# Task directions
Write out only the lines running from the one that contains "Select the small red x point icon" to the end of the material, both ends included.

◆ ◆ ◆ ◆

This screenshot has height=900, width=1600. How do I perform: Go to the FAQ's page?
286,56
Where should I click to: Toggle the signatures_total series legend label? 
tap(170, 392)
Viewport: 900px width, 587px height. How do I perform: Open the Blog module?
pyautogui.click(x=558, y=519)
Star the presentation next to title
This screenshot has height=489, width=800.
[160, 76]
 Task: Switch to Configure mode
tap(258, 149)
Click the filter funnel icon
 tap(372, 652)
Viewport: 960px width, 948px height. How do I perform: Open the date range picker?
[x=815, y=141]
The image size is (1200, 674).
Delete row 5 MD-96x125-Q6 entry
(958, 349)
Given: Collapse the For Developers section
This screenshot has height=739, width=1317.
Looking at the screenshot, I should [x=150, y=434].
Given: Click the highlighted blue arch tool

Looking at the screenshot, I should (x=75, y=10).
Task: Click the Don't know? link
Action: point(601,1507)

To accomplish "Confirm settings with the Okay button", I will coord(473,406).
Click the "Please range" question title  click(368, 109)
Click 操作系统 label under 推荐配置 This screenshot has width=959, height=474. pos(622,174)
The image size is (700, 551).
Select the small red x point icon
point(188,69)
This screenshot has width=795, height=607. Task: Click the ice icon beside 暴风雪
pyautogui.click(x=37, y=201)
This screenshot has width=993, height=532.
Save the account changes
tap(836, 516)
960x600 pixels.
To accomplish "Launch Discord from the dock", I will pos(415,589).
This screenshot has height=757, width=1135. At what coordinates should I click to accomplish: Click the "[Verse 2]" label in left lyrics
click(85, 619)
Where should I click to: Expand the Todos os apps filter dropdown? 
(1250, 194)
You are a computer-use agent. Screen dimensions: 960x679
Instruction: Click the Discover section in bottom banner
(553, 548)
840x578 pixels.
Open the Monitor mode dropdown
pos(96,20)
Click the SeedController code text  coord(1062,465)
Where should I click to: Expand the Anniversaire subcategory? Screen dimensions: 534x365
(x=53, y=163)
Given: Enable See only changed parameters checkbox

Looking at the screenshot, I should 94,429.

◆ ◆ ◆ ◆

# Solved exercise
Select the small red x point icon
point(188,69)
This screenshot has width=795, height=607. Task: Click the ice icon beside 暴风雪
pyautogui.click(x=37, y=201)
This screenshot has width=993, height=532.
Save the account changes
tap(836, 516)
960x600 pixels.
To accomplish "Launch Discord from the dock", I will pos(415,589).
This screenshot has height=757, width=1135. At what coordinates should I click to accomplish: Click the "[Verse 2]" label in left lyrics
click(85, 619)
Where should I click to: Expand the Todos os apps filter dropdown? 
(1250, 194)
You are a computer-use agent. Screen dimensions: 960x679
Instruction: Click the Discover section in bottom banner
(553, 548)
840x578 pixels.
Open the Monitor mode dropdown
pos(96,20)
Click the SeedController code text  coord(1062,465)
Where should I click to: Expand the Anniversaire subcategory? Screen dimensions: 534x365
(x=53, y=163)
Given: Enable See only changed parameters checkbox

Looking at the screenshot, I should 94,429.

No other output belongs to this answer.